HIP 2.0 would expand the Healthy Indiana Plan to about 350,000 Hoosiers (up from about 40,000 now) by offering health savings accounts with a high-deductible insurance plan. Enrollees would be asked to make monthly contributions ranging from $3 to $25 depending on their income.

If they did not make the contributions, Hoosiers would be rolled over to a plan that would require them to make co-pays for medical services and no longer offer dental or vision coverage.

CBPP finds two main faults with HIP 2.0:

1. It requires those with incomes of 100 percent to 150 percent of the federal poverty limit to pay “premiums” for coverage, which CBPP says Medicaid statutes forbid.

2. It would force Hoosiers in poverty who do not make payments for their coverage to wait two months for coverage to start; Medicaid, by contrast, requires coverage to start retroactively—three months before they enroll.

“For people with very low wages who face a constant struggle to make ends meets and can face various financial crises—such as the need to pay for a major car repair so they can continue to get to work and avoid losing their job—this is harsh punishment,” CBPP authors Jessica Schubel and Jesse Cross-Call wrote.

Such features, they concluded, “would create barriers to coverage for low-income individuals and cause substantial numbers of people to remain uninsured.”

Not only that, but Schubel and Cross-Call argue that such features aren’t allowed under Obamacare’s expansion of Medicaid.

The CBPP report also cites research from several states, including Indiana, showing Medicaid enrollment declined when enrollees were asked to contribute to their health coverage.

Pence spokeswoman Christy Denault said the CBPP report gets several facts wrong about HIP 2.0 and Indiana’s experience with the original Healthy Indiana Plan.

“HIP 2.0 is based on a proven program that is operating today and is backed by data that shows its success,” Denault wrote in an e-mail. “We believe HIP 2.0 is the best path forward for providing health coverage to low-income Hoosiers in a way that will empower them to become more engaged, responsible, health-conscious consumers of care.”

The Pence team does not believe the contributions that HIP 2.0 requires are premiums, because the premiums go into an account each participant would own (even after leaving the HIP program).
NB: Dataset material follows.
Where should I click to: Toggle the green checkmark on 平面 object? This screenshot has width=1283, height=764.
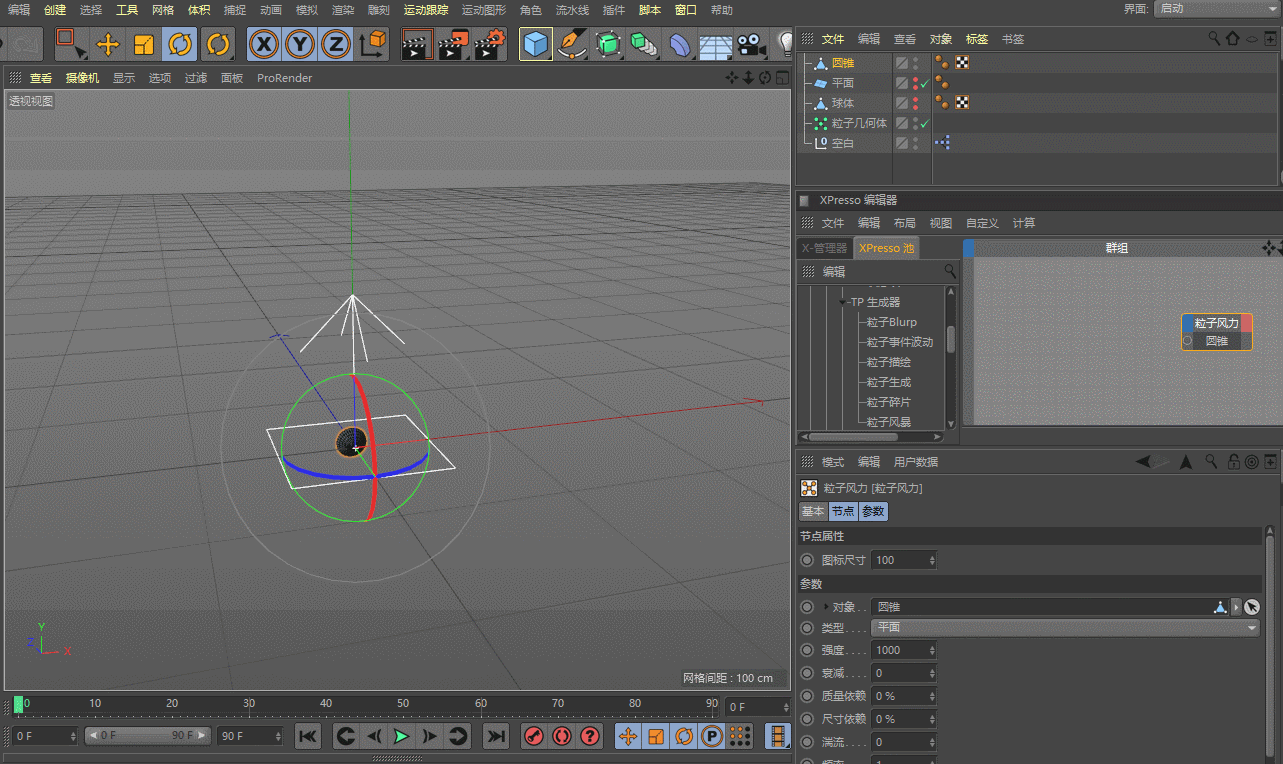(x=925, y=84)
The accounts would go toward paying for health care services. Premiums, by contrast, are paid once and not refunded—whether or not a person actually uses the health coverage those premiums purchased.

Also, the Pence administration thinks that HIP 2.0's omission of retroactive health coverage would fix a significant problem with Medicaid—namely, that many folks don’t sign up until they get sick, because they know the coverage will be retroactive to before the time they got sick.
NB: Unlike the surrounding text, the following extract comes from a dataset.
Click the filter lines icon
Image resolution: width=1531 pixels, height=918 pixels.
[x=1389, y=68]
Enrollment in Indiana Medicaid went up by about 50,000 this year, an increase at least partly caused by the uninsured signing up for coverage so they would not incur Obamacare’s new tax for going without coverage.

Instead, the Pence team thinks it would be better to encourage all low-income Hoosiers to sign up for coverage, so they can start getting the primary and preventive care that hopefully would forestall major illnesses.

So it doesn’t sound like Pence and his staff have any intention of making significant revisions to HIP 2.0. “Gov. Pence and his administration stand solidly behind the program we have proposed,” Denault wrote.

We’ll have to see which side blinks in this clash of philosophies.